— YOUR ASSIGNMENT —
The stretch wanted below opens at the line containing "Task: Open gallery" and closes at the line containing "You are a computer-use agent. Image". Please return it exactly, with no other lines.

Saved data entries
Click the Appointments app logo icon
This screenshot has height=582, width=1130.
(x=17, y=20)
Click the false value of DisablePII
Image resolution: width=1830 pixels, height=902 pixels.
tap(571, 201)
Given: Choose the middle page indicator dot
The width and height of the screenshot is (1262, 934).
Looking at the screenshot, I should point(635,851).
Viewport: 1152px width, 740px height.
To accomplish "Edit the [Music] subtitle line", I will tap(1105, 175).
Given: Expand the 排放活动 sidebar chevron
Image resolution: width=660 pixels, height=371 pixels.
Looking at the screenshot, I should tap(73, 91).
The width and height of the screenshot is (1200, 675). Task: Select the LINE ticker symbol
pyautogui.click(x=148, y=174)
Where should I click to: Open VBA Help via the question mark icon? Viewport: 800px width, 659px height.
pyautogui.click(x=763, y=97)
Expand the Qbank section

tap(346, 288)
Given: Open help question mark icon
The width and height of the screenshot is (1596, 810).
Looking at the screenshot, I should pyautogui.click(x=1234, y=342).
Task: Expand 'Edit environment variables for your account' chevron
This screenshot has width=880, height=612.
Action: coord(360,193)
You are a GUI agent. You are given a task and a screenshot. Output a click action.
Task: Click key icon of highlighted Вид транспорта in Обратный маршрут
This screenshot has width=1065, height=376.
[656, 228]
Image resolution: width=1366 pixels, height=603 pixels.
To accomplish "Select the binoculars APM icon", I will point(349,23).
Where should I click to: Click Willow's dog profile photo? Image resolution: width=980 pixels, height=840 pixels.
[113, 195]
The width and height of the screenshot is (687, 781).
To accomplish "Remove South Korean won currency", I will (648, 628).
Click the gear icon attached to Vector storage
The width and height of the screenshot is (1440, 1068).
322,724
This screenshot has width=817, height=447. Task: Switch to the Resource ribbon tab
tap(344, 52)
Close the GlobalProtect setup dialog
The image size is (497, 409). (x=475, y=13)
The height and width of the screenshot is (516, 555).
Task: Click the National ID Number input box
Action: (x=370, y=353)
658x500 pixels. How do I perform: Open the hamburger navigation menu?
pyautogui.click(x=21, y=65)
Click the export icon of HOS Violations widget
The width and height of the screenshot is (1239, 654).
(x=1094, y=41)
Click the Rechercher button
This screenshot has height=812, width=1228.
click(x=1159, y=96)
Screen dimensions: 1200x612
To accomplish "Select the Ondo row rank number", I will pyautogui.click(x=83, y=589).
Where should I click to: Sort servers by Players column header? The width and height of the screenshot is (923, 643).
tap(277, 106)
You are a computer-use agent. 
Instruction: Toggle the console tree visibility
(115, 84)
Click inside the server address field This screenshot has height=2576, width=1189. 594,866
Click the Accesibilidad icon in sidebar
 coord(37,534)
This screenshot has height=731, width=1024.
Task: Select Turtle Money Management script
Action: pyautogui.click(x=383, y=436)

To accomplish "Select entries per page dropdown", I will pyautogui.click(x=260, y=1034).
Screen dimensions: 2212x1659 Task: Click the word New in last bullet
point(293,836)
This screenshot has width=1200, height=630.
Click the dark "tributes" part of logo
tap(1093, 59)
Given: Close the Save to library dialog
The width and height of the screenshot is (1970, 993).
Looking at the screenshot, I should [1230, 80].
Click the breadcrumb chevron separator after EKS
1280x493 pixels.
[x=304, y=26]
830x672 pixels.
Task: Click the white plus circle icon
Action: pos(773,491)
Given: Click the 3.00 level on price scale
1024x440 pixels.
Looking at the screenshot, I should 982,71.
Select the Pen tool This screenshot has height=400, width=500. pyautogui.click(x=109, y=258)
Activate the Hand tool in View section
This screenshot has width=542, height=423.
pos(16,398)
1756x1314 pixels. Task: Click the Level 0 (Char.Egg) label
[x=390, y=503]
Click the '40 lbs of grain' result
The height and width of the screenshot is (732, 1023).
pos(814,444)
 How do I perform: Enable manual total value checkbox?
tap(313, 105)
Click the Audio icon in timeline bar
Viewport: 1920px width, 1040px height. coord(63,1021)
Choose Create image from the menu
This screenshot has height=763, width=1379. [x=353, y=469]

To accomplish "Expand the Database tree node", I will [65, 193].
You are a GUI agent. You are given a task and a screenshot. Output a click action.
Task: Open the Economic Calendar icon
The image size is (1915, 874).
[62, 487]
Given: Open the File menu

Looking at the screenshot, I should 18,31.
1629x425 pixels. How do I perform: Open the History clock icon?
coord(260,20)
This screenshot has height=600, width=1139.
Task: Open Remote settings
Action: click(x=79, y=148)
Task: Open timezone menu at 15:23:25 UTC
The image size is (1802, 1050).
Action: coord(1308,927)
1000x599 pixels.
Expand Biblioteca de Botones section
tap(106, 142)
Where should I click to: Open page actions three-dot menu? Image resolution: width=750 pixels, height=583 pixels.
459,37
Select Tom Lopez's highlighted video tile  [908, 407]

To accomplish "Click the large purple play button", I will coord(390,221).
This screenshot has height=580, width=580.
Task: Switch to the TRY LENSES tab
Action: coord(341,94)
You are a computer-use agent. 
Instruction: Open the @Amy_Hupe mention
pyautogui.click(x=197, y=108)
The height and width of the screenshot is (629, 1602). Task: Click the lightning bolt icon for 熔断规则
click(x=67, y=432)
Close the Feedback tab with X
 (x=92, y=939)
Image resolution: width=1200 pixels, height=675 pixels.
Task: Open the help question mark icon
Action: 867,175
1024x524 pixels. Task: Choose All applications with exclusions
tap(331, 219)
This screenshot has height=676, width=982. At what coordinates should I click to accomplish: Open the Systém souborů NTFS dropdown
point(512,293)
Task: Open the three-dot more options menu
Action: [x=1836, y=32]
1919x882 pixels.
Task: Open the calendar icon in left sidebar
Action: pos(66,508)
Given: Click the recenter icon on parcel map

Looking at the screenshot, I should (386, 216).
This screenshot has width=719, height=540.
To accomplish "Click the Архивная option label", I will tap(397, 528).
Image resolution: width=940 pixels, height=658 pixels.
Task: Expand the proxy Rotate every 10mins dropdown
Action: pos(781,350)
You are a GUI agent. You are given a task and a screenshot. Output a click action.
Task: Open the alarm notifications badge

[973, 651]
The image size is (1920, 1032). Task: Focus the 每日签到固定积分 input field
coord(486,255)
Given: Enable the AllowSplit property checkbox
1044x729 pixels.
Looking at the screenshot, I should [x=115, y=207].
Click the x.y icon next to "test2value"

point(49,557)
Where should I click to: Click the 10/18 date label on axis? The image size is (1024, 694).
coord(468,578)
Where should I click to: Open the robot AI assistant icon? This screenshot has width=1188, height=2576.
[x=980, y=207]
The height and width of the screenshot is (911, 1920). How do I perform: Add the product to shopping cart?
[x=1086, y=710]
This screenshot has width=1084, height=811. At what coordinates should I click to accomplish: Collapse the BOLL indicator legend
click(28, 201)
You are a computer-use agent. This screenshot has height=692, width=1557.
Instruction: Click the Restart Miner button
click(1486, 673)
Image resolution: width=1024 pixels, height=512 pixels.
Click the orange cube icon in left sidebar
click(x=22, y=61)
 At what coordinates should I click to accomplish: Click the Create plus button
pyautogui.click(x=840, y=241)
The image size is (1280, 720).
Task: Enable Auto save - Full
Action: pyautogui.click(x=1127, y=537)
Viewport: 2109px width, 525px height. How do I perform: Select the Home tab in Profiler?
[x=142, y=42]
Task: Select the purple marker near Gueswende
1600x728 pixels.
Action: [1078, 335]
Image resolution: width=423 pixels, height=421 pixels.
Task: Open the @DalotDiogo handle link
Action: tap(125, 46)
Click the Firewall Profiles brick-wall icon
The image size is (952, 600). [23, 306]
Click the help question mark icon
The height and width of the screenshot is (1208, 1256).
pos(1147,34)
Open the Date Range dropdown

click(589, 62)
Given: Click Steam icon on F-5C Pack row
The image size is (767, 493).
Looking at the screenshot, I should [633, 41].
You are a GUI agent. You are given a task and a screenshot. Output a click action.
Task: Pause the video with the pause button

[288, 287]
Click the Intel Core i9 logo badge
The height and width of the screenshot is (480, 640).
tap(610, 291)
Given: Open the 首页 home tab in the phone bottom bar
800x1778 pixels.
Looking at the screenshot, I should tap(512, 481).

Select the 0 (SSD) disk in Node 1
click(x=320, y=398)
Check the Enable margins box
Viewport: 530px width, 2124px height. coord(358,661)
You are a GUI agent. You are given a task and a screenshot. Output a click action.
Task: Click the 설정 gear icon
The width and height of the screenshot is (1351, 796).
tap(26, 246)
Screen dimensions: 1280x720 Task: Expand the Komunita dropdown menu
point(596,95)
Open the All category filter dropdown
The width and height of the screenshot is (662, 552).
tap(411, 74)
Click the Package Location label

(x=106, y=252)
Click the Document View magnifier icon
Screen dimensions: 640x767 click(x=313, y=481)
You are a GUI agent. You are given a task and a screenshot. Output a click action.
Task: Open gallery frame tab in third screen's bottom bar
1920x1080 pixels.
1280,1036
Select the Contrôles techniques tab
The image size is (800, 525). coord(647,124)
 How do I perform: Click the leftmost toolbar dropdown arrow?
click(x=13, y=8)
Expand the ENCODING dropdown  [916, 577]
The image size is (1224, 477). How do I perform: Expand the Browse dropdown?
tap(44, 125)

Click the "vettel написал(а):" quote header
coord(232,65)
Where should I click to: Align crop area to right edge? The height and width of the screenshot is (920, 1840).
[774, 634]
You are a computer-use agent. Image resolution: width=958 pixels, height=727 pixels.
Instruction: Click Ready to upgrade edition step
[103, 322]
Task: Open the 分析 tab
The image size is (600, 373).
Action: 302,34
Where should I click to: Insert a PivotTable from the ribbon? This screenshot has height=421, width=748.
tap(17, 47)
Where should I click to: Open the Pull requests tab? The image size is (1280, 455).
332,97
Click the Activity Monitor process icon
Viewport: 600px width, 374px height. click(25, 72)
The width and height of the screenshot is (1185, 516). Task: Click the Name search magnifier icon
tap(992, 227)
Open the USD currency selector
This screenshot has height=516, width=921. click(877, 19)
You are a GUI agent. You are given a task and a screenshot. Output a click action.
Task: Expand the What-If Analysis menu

— RESULT OF THIS TASK —
Task: Open gallery frame tab in third screen's bottom bar
1920x1080 pixels.
1280,1036
Select the Contrôles techniques tab
The image size is (800, 525). coord(647,124)
 How do I perform: Click the leftmost toolbar dropdown arrow?
click(x=13, y=8)
Expand the ENCODING dropdown  [916, 577]
The image size is (1224, 477). How do I perform: Expand the Browse dropdown?
tap(44, 125)

Click the "vettel написал(а):" quote header
coord(232,65)
Where should I click to: Align crop area to right edge? The height and width of the screenshot is (920, 1840).
[774, 634]
You are a computer-use agent. Image resolution: width=958 pixels, height=727 pixels.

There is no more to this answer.